Sanctions for individuals and companies
MEPs want offences leading to death or harm to health and substantial environmental damage to be punishable by at least 10 years imprisonment, with others incurring four or six years depending on their extent, seriousness and duration. They also toughened fines for environmental crimes committed by companies, with MEPs proposing fines of at least 10% of the average worldwide turnover of a business in the three previous business years, instead of the Commission’s original proposal of 5%.
Companies should not only face criminal proceedings but also other measures such as bans from access to public funding or withdrawal of licences. In line with the “polluter pays principle”, offending businesses should work to restore the damaged environment, compensate victims and bear all the costs of court proceedings. MEPs also adjusted statute limitation periods for criminal offences to start at the point of their discovery rather than when it took place.
Improved cooperation and regular assessment
They urge EU countries to allow anonymous reporting of environmental offences and protection for those reporting them. Member states should strengthen cross-border cooperation, including with EU bodies such as Eurojust, OLAF, Europol and EPPO.
MEPs want the Commission to report on the implementation of the directive every two years and evaluate the need to update the list of environmental crimes.
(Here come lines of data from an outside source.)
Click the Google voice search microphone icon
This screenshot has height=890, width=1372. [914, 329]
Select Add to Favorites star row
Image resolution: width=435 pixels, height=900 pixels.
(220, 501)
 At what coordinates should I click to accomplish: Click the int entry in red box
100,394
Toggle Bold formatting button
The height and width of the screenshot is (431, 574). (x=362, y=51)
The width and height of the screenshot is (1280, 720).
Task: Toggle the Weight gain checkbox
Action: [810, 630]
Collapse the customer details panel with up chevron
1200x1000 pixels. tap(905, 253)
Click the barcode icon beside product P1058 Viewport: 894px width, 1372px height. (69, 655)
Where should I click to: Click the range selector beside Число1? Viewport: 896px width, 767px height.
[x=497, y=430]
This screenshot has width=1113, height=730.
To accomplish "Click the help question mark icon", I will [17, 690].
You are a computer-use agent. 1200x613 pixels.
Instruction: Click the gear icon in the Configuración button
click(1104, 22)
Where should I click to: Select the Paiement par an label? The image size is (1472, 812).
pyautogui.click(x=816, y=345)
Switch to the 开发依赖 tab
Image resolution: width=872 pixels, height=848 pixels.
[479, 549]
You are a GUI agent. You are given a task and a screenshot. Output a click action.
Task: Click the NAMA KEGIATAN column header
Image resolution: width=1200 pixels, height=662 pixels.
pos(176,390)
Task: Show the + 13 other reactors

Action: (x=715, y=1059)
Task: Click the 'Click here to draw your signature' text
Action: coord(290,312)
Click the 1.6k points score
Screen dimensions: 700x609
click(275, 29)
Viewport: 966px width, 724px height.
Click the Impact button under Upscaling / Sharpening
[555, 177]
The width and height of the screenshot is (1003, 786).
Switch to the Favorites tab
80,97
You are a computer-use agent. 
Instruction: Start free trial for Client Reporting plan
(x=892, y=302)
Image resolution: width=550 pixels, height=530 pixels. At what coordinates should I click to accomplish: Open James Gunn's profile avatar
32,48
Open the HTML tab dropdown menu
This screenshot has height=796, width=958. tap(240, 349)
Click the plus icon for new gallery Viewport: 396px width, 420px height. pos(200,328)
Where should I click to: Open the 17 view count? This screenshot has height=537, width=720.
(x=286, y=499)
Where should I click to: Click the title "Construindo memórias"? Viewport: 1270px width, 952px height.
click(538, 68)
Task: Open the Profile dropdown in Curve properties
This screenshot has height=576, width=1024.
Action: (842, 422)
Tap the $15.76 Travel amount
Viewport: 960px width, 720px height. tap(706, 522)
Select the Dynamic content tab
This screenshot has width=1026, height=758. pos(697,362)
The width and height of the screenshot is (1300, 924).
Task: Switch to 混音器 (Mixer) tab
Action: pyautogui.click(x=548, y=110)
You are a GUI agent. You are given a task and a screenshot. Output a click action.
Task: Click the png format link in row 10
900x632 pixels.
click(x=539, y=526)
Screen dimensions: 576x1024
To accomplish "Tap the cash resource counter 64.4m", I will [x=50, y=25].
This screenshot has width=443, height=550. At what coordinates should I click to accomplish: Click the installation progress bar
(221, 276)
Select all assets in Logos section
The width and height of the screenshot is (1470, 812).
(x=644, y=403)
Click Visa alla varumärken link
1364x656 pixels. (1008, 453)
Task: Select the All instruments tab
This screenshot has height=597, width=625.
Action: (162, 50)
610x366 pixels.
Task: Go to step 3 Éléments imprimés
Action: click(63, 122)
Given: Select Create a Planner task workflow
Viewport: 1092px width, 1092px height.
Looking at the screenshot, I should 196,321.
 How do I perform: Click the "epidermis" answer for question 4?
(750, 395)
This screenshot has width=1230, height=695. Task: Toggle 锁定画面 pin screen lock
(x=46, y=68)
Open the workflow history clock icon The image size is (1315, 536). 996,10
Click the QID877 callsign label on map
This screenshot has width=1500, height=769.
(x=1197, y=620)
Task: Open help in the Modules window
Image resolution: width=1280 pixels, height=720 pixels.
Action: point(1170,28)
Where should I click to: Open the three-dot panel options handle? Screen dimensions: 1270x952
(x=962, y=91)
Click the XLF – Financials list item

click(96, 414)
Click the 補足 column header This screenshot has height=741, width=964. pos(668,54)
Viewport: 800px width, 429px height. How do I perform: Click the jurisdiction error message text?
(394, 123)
Following the vote, rapporteur Antonius Manders (EPP, NL) said: “The damage caused by environmental crime has a deep impact on human health and the health of our planet. It is crucial that we fight these cross-border crimes at the EU level with dissuasive and effective sanctions: the polluter pays. Also key in this directive is investment in preventive measures and enforcement by providing specialised training to judges, prosecutors, police and judicial staff. There can be no more excuses when it comes to environmental crime.”
In December 2021, the Commission adopted its proposal to update the EU directive on the protection of the environment through criminal law, due to rising number of environmental criminal offences. It aims to provide a harmonized framework to fight against environmental crime, currently considered “the fourth largest criminal sector in the world as lucrative as drug trafficking.”
Once the mandate will be confirmed by Parliament as a whole, the report will become MEPs’ position for the negotiations with the member states on the final text of the legislation.